───── Data for this exercise ─────
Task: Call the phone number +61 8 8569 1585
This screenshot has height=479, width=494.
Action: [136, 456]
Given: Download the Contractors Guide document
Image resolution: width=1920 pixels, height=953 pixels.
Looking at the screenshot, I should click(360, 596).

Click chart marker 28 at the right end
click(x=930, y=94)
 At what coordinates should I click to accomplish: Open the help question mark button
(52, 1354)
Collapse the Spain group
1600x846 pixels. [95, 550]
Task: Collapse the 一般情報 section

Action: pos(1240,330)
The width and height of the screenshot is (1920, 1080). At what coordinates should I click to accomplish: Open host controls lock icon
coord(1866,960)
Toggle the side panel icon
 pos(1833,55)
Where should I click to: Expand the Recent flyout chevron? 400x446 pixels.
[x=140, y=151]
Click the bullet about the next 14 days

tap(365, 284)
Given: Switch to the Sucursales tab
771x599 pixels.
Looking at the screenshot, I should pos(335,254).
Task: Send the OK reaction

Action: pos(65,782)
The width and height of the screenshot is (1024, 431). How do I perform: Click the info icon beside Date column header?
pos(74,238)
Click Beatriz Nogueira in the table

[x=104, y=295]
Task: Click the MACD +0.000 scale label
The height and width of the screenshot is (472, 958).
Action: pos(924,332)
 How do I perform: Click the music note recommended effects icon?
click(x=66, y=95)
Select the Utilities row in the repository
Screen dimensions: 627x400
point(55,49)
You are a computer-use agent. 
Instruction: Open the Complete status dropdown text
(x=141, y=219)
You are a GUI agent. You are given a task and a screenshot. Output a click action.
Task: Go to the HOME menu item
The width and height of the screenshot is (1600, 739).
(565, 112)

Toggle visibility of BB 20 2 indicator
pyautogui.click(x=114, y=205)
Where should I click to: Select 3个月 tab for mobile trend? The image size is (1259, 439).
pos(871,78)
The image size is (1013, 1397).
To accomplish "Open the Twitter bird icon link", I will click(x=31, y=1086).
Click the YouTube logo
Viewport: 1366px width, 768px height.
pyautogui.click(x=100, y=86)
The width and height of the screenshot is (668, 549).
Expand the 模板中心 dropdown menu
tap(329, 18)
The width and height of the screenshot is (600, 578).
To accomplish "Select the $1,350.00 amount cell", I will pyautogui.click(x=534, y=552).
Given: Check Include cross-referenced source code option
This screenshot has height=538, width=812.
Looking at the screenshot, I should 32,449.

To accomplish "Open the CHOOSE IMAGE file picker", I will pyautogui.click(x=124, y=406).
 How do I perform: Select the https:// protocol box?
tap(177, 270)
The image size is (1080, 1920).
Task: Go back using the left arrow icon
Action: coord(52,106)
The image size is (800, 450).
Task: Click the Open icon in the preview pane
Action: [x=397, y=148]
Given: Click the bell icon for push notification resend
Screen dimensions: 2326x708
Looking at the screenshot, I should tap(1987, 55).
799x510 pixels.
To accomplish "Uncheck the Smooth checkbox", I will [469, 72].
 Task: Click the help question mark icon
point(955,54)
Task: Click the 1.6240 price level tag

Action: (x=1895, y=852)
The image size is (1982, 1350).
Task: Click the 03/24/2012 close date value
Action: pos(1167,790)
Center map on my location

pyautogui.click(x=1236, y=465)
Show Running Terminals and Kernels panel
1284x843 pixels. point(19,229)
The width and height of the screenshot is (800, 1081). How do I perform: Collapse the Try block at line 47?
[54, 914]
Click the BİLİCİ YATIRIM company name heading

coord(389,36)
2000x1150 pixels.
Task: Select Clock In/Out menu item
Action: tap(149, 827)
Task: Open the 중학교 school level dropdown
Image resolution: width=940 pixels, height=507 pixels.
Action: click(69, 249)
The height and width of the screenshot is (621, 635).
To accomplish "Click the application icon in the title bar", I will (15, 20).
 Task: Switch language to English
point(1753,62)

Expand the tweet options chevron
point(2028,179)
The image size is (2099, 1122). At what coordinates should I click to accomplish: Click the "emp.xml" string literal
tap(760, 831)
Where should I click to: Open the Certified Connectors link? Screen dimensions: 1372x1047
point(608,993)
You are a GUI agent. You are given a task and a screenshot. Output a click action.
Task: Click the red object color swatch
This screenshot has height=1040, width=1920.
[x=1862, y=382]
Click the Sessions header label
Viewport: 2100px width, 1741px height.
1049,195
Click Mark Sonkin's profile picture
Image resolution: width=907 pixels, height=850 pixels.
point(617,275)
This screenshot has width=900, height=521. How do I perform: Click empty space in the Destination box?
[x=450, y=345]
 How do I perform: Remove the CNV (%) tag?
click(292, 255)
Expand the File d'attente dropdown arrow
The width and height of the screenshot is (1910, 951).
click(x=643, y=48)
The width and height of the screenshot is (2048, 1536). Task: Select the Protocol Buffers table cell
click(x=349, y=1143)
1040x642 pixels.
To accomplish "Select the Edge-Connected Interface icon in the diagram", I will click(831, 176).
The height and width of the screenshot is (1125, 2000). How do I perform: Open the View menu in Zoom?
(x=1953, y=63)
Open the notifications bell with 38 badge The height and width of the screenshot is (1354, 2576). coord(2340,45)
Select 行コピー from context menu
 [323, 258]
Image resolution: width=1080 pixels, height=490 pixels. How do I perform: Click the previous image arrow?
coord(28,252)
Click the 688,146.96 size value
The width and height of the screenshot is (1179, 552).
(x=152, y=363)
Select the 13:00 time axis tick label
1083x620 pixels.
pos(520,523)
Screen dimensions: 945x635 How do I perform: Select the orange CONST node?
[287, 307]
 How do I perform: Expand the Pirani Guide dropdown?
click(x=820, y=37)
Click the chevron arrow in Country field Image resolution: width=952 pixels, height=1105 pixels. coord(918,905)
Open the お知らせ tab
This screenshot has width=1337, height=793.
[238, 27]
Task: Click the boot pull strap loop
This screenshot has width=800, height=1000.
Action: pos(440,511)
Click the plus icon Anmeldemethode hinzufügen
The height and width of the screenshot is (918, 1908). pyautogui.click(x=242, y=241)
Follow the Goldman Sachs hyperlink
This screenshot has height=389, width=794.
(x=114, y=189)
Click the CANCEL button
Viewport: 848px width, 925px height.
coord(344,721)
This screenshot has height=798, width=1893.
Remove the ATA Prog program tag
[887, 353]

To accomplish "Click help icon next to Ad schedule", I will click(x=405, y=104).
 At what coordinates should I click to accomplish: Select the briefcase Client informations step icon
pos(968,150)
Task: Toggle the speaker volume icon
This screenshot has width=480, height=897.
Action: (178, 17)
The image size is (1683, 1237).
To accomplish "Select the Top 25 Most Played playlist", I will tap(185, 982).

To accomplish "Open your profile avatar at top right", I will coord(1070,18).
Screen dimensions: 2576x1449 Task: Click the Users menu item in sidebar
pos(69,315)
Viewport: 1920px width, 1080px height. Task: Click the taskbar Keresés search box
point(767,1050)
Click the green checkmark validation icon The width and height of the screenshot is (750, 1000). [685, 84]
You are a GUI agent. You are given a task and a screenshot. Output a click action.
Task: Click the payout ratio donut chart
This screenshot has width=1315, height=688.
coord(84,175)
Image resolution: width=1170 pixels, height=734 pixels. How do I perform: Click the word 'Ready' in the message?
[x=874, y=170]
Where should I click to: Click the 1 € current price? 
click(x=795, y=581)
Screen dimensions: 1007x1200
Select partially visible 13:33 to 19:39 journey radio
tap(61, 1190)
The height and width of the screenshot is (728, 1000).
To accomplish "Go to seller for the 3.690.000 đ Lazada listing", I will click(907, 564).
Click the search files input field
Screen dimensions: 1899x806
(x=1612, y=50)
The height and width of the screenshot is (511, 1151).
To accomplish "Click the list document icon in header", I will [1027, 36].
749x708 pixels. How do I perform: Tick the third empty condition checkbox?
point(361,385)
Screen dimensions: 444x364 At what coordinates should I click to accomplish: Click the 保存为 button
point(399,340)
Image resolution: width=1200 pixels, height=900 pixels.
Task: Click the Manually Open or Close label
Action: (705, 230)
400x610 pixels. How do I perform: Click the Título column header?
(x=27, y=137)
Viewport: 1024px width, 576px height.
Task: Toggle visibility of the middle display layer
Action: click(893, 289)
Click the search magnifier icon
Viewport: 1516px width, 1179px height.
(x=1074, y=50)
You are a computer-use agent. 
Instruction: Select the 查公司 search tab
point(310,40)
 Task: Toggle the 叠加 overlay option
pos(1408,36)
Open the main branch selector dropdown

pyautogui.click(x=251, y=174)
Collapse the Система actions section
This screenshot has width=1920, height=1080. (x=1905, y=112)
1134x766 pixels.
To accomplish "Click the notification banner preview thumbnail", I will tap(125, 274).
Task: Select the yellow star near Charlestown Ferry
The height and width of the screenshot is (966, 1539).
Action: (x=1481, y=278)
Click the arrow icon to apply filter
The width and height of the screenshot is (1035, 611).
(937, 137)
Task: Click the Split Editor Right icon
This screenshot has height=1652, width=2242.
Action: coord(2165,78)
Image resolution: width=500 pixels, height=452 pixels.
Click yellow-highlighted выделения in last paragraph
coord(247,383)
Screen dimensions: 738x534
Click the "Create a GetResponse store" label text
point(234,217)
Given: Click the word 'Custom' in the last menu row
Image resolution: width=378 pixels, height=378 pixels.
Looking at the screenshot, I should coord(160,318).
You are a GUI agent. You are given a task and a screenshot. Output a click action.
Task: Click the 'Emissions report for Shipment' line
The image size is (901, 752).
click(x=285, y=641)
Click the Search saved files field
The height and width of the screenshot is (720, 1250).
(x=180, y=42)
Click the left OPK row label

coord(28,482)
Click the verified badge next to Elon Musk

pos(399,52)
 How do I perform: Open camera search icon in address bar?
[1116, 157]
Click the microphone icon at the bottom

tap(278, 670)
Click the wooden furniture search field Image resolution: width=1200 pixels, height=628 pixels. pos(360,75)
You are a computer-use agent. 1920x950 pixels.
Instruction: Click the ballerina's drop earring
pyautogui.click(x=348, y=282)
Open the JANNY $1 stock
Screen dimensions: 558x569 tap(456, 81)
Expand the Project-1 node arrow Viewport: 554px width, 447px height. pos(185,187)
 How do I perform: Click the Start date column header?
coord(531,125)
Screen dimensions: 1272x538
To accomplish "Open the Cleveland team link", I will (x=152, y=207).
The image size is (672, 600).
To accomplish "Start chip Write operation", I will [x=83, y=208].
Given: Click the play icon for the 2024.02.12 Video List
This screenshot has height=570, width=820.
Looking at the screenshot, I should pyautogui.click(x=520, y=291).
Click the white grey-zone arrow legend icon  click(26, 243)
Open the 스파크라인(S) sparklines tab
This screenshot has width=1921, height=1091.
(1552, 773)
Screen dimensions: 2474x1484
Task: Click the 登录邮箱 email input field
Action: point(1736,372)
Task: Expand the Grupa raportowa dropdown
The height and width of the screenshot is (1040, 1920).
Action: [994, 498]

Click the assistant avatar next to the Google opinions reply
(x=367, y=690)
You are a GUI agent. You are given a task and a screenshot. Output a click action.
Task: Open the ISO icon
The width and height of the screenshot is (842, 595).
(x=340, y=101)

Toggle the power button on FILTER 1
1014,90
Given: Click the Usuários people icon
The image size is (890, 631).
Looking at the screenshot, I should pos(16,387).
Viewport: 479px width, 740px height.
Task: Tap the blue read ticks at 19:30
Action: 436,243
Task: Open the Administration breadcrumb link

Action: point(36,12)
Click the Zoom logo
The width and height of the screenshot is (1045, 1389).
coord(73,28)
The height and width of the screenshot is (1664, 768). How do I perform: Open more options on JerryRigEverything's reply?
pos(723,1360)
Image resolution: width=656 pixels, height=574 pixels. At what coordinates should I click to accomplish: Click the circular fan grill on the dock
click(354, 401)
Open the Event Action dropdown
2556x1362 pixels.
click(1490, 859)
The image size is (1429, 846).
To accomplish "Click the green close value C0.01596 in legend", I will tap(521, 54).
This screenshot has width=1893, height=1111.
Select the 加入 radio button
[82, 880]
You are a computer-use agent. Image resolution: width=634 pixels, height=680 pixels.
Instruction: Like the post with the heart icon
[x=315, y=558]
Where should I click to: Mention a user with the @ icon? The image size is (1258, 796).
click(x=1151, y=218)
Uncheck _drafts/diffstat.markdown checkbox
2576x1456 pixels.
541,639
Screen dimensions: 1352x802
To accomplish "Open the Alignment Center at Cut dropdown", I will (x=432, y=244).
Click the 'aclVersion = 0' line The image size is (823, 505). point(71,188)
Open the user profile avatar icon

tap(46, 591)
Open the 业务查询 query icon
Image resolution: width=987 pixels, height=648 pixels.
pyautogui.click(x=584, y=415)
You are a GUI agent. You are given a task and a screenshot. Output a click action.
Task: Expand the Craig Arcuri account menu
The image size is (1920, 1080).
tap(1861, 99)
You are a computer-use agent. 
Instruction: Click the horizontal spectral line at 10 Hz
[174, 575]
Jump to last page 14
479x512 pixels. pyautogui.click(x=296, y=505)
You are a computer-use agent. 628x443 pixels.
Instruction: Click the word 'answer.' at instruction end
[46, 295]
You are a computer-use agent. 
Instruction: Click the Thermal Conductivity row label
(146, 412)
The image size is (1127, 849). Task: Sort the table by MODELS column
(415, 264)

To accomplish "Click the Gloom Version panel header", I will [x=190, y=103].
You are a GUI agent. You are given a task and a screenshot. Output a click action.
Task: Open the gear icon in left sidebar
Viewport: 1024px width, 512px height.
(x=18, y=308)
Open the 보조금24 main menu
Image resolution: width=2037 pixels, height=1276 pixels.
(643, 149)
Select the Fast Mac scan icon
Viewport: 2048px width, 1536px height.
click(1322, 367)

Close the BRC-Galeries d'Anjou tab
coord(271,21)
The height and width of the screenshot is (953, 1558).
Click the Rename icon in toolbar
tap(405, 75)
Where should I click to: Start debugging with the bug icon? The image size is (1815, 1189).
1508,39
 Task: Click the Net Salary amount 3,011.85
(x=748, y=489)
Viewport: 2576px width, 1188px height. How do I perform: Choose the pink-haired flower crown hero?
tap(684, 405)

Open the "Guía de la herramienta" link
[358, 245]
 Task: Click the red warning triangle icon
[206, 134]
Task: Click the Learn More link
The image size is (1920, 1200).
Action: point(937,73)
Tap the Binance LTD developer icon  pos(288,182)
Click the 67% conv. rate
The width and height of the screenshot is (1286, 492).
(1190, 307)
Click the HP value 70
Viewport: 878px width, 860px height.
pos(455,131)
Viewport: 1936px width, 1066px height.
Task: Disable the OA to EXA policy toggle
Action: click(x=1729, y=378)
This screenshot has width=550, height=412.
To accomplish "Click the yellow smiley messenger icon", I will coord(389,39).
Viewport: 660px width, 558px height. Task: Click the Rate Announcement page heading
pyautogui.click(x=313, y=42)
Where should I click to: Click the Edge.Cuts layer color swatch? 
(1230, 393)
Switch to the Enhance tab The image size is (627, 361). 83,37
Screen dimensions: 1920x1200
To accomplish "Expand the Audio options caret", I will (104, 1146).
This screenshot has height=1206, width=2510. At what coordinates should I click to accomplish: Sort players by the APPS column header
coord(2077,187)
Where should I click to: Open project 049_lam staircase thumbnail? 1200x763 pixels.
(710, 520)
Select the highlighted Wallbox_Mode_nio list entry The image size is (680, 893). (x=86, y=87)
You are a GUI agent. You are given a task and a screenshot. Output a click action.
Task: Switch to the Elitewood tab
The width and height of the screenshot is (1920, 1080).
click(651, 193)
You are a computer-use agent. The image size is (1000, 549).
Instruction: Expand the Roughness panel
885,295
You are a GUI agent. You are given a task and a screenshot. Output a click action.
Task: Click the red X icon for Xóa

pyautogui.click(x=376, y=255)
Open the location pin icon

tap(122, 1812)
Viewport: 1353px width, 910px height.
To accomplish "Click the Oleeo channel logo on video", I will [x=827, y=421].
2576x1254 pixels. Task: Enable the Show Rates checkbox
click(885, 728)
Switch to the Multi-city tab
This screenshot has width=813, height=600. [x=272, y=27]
─────
# [What the task asks]
Pull out every line of the records that contains the word "left". Case counts.

# [Exercise output]
Task: Go back using the left arrow icon
Click the left OPK row label
Task: Open the gear icon in left sidebar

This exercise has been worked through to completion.